Tier 3: Persistent Memory (Long-Term) Survives across sessions. Requires external storage — databases, vector stores, or files. Three types:
- Episodic: Past experiences (“Last time we refactored this, the auth tests broke”)
- Semantic: Facts (“This project uses PostgreSQL 15 with pgvector”)
- Procedural: Patterns (“Always run migrations before health checks in staging”)
Framework Implementations
- LangChain:
ConversationBufferWindowMemory+ConversationSummaryMemory+VectorStoreRetrieverMemory - LlamaIndex:
BaseMemoryclass with autonomous retrieval decisions - Claude Code:
CLAUDE.mdfiles as persistent memory + memory tool for multi-session workflows - Mem0: 91% lower p95 latency, 90%+ token savings through scalable long-term memory
10. KV-Cache Optimization (Infrastructure Level)

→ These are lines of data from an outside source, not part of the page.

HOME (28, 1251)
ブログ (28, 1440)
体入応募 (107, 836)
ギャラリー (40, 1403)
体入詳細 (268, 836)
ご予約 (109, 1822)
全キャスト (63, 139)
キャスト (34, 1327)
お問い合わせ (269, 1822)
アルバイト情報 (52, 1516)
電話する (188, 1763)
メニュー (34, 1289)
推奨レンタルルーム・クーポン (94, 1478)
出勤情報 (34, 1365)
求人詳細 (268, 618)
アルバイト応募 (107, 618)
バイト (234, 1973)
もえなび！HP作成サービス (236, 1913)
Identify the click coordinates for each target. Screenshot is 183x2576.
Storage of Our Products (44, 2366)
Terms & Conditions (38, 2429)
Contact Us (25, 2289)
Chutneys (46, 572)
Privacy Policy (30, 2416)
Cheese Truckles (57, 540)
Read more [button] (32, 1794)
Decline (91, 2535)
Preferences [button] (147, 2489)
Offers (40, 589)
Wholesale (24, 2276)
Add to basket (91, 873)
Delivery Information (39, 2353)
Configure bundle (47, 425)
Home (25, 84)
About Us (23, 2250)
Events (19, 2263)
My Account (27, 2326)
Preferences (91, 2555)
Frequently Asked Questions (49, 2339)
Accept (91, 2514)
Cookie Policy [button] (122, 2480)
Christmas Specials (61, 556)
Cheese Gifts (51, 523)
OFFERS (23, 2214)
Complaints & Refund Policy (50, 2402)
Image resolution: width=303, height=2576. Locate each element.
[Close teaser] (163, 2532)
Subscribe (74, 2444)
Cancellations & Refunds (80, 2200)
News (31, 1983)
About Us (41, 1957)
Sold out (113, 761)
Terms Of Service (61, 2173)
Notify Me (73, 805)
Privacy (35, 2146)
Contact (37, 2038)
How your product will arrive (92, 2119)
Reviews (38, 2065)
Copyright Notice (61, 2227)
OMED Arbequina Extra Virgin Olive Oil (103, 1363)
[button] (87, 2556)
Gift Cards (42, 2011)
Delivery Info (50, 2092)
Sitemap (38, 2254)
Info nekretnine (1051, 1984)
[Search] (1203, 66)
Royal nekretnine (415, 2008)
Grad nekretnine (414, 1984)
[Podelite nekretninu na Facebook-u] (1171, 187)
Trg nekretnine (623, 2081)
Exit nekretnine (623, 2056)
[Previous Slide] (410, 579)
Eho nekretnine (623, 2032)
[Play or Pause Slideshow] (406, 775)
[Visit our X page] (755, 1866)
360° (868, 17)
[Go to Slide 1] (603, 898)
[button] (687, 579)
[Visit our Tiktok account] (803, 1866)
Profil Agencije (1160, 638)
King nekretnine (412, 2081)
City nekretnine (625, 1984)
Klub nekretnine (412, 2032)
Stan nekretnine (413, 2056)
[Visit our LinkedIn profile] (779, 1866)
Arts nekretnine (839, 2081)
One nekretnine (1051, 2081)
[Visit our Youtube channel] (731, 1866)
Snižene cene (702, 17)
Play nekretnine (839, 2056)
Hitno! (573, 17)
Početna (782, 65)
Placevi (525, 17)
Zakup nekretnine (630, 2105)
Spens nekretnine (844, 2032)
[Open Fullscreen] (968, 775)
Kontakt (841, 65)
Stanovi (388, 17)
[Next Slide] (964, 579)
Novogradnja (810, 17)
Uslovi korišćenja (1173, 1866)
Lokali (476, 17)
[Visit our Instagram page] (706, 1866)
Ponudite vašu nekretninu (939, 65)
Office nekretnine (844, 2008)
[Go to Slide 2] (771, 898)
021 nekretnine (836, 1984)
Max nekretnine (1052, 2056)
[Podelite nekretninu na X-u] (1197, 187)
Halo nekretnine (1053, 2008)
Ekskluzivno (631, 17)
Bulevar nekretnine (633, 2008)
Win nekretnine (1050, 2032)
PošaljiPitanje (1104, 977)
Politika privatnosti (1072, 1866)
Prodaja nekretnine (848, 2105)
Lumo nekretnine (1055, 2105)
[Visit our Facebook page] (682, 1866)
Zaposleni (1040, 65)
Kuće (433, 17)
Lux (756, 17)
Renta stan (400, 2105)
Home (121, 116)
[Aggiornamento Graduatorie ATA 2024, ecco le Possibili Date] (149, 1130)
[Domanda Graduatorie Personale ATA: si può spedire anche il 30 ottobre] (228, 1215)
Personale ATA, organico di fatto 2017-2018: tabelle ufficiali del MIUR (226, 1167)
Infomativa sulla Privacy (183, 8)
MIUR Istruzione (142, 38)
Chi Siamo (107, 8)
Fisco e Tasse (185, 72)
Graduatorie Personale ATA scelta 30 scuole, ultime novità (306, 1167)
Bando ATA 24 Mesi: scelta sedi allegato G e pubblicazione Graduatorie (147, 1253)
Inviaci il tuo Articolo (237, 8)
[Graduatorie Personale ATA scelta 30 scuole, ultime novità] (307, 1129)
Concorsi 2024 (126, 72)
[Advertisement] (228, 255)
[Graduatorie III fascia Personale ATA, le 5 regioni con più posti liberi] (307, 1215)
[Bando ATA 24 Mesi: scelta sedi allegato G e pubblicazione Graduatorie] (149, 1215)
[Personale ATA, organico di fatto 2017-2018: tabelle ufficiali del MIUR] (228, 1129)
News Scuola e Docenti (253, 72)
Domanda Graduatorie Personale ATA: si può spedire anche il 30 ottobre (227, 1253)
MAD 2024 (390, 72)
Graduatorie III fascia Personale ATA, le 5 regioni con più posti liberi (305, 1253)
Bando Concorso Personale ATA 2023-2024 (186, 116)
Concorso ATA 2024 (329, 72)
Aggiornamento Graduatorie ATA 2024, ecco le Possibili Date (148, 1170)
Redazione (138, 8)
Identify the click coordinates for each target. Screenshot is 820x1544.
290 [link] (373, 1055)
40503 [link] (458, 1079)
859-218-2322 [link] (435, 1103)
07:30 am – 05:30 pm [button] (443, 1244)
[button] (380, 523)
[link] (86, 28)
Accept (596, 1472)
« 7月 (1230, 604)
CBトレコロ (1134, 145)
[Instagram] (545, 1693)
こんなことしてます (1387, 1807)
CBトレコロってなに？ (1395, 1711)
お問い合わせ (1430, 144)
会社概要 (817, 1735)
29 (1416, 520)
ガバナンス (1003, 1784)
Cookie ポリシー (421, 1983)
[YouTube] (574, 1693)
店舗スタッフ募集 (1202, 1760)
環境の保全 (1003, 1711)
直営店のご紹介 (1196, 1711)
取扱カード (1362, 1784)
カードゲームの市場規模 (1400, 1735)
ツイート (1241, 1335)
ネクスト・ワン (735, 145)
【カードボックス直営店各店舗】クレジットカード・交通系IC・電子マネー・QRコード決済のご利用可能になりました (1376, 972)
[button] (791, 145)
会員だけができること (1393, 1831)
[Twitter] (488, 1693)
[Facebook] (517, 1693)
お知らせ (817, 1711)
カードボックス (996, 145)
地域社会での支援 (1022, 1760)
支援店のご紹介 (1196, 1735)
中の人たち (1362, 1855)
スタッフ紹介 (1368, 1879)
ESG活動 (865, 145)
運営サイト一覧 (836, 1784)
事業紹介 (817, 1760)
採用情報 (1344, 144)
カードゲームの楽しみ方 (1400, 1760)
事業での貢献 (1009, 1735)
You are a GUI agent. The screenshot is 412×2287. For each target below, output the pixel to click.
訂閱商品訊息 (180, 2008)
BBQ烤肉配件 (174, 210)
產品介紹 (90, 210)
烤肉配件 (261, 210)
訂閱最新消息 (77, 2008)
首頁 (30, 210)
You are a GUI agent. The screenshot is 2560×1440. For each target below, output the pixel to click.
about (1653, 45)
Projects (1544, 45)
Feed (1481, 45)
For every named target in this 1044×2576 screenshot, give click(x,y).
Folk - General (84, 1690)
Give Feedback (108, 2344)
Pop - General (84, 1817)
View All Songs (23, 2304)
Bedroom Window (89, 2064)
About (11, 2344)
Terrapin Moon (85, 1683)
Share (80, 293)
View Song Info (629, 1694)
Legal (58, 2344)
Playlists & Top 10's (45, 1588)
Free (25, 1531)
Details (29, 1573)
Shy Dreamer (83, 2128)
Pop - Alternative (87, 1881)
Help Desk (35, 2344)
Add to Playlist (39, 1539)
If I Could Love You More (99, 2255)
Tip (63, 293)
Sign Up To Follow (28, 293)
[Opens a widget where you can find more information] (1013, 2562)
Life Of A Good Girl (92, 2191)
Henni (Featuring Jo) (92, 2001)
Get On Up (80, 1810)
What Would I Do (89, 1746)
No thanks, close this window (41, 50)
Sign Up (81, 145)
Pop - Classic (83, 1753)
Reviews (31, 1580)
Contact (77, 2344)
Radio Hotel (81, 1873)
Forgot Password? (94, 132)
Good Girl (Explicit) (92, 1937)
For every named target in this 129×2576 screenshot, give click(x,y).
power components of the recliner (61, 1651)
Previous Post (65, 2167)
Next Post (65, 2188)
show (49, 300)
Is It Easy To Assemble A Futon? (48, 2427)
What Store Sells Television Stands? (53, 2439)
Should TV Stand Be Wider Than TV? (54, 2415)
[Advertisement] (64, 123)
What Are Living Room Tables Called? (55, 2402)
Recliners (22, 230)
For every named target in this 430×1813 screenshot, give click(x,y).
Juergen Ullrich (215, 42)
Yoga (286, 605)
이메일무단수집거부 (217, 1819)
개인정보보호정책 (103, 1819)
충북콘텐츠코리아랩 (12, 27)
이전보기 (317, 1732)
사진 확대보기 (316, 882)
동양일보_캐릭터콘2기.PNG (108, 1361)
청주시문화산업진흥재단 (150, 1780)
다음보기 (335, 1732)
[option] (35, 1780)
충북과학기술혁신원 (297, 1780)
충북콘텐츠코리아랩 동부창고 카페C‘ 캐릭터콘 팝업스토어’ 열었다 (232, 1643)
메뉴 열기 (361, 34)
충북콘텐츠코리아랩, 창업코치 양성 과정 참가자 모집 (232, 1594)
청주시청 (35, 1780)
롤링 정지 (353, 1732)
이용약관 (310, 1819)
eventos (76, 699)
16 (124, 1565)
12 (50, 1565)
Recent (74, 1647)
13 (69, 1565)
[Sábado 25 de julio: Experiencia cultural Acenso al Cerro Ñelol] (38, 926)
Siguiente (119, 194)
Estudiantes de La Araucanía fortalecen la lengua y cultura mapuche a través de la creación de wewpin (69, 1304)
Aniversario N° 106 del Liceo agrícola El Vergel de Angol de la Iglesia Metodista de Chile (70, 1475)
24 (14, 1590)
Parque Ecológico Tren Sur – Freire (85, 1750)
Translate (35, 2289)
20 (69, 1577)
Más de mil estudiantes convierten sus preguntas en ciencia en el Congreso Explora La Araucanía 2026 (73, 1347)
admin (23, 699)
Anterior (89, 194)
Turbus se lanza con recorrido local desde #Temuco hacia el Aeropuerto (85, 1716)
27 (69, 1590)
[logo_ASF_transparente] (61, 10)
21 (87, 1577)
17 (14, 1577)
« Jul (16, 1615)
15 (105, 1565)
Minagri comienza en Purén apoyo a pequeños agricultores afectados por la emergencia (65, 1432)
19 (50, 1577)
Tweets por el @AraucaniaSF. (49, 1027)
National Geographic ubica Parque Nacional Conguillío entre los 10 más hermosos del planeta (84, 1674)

For teams operating at scale, KV-cache optimization provides infrastructure-level gains.
Five Approaches
- KV cache selection: Retain only the most important states (H2O keeps top-k by attention scores)
- Budget allocation: Distribute cache across layers based on benefit (SqueezeAttention)
- Merging: Combine similar cached states
- Quantization: Reduce precision (CSR achieves 1-bit key-value caching)
- Low-rank decomposition: Approximate with lower-dimensional representations
Notable Results
- KVTC: Up to 20x KV-cache compression while maintaining accuracy
- RocketKV: Two-stage approach (permanent eviction + dynamic selection)
- FlashInfer: Block-Sparse Row format with fine-grained sparsity control
11. Context-Aware Models
Newer Claude models (Sonnet 4.6, Sonnet 4.5, Haiku 4.5) feature built-in context awareness — the model tracks its remaining token budget throughout a conversation.
At the start: <budget:token_budget>200000</budget:token_budget>
After each tool call: <system_warning>Token usage: 35000/200000; 165000 remaining</system_warning>
This enables the model to:
- Prioritize critical work when context is low
- Use thorough approaches when context is plentiful
- Avoid starting subtasks that can’t complete within budget
Anthropic describes the pre-awareness state as “competing in a cooking show without a clock.”
Summary: Choosing the Right Technique
| Technique | Best For | Savings | Complexity |
|---|---|---|---|
| Prompt caching | Repetitive prefixes | 50-90% cost | Low |
| Compaction | Long agent sessions | Variable | Low-Medium |
| Observation masking | Agent tool outputs | 52%+ cost | Low |
| Sub-agents | Complex multi-step tasks | High (isolated contexts) | Medium |
| Compression | Accumulated history | 50-80% tokens | Medium |
| RAG | Large knowledge bases | High | Medium-High |
| Semantic chunking | Document retrieval | Better precision | Medium |
| Progressive disclosure | Many tools | 74% accuracy gain | Medium |
| Memory tiers | Cross-session knowledge | High | Medium-High |
| KV-cache optimization | High-throughput infra | Up to 20x | High |
The best production systems combine multiple techniques. A typical stack: prompt caching for stable prefixes, RAG for knowledge retrieval, observation masking for agent history, sub-agents for complex subtasks, and tiered memory for cross-session knowledge.